Bug Bites McAfee Antivirus

Reston, Va.-based iDefense said that a flaw within a DLL used by a number of McAfee products could be exploited by attackers to write data to the victimized PC. In other words, the very software that was supposed to protect a PC could be turned against its user.

"There is some irony there," said Michael Sutton, the director of iDefense Labs.

This is the second vulnerability in anti-virus (AV) software made public in the last two days. On Tuesday, an independent researcher released information about a bug in Symantec's AV product line.
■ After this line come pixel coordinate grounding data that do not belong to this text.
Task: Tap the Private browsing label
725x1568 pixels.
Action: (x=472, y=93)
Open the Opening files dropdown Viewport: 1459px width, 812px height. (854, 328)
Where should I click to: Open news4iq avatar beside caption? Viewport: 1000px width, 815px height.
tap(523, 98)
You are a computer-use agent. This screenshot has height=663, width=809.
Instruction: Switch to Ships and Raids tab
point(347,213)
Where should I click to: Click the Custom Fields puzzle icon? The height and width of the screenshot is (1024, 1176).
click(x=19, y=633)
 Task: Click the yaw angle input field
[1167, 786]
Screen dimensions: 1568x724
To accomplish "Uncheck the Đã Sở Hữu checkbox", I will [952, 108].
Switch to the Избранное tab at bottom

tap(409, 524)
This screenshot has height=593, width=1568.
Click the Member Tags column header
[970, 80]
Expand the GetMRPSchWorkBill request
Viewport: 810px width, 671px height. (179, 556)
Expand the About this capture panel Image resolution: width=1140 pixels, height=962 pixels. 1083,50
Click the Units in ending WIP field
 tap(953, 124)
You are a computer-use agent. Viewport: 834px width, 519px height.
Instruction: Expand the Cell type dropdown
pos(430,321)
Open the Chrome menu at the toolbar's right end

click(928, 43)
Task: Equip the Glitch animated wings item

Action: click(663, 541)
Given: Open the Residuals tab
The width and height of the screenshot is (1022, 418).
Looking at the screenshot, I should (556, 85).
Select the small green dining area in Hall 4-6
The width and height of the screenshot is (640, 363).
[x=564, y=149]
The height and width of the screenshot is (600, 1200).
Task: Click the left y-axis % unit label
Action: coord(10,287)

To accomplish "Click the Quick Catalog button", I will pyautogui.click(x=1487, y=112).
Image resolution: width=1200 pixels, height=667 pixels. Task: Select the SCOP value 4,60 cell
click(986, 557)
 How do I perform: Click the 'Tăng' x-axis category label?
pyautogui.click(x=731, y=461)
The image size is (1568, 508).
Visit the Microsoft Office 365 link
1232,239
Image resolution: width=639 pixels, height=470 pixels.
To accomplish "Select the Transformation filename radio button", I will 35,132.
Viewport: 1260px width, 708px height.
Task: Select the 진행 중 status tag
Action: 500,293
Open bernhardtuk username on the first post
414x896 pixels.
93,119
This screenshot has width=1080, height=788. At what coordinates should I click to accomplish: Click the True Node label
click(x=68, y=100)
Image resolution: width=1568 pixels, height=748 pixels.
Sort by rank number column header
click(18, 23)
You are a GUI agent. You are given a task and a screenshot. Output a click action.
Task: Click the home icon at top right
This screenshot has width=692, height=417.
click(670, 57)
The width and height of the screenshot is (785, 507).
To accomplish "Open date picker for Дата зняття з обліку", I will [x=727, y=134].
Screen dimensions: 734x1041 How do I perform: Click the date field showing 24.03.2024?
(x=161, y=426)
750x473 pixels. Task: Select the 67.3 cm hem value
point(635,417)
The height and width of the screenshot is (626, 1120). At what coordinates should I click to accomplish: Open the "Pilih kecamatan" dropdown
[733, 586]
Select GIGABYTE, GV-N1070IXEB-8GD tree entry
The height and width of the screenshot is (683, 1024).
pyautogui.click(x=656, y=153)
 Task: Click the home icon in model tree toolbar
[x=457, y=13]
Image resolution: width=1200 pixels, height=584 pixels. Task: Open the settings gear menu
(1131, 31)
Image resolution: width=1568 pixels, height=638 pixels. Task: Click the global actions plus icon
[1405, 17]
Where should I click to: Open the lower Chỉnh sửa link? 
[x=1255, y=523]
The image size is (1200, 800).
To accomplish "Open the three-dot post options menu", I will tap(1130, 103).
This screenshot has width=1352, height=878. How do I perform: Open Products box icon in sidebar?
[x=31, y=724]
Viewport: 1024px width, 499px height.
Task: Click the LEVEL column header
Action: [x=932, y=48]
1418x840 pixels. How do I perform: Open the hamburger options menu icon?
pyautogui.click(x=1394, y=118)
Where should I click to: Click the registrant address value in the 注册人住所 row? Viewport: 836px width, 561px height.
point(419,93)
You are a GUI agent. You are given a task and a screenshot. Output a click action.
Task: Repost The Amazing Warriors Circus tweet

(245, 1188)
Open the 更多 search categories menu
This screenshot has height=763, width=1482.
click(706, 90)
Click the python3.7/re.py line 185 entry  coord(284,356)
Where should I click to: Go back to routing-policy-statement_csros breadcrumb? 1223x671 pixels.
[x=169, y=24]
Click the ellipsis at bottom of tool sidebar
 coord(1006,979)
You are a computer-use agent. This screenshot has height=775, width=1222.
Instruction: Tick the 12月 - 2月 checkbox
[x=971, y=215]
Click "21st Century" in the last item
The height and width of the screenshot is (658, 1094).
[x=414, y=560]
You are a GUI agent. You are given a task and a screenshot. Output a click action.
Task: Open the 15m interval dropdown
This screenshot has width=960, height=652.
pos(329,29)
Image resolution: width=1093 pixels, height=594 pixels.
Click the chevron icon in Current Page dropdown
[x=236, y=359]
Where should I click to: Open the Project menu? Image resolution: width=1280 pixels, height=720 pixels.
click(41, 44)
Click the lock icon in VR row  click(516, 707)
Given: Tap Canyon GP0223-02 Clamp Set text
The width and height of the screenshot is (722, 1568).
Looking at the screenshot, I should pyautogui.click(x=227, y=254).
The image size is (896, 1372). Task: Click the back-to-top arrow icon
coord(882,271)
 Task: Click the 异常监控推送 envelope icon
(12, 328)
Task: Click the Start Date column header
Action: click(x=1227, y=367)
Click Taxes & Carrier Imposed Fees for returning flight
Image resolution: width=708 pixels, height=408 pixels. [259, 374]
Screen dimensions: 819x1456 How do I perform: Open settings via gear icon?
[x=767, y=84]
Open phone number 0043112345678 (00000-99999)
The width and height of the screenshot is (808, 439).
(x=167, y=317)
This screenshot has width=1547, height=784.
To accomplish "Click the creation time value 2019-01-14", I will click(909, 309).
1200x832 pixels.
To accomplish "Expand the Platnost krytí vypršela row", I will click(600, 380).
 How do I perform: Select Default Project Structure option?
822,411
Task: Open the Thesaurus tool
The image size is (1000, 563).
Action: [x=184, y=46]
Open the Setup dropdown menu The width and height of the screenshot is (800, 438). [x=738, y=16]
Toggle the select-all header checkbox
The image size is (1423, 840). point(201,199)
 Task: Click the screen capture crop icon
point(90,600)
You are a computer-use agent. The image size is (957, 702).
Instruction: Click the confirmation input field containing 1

"This is relatively easy to exploit," said Sutton. "It takes some degree of social engineering -- the attacker would have to draw people to a malicious Web site -- but after that, there's no further intervention required. An attacker could leverage this to write to a file on the hard drive. And once you can write to a person's machine, you have full control."

Unlike the Symantec bug, the one in McAfee's AV software revolves around an ActiveX control responsible for writing to log files. ActiveX, a Microsoft invention, has been sited numerous times as the root of vulnerabilities, though usually they’re related to Internet Explorer, the Redmond, Wash.-based developer's popular browser.

According to Secunia, a Danish vulnerability tracker, McAfee's Security Center, VirusScan, and VirusScan Professional all include the flawed DLL, and so are at risk. Secunia ranked the threat as "Highly critical."

On Wednesday, McAfee issued a statement saying that the flaw had been fixed and updates automatically pushed out to users.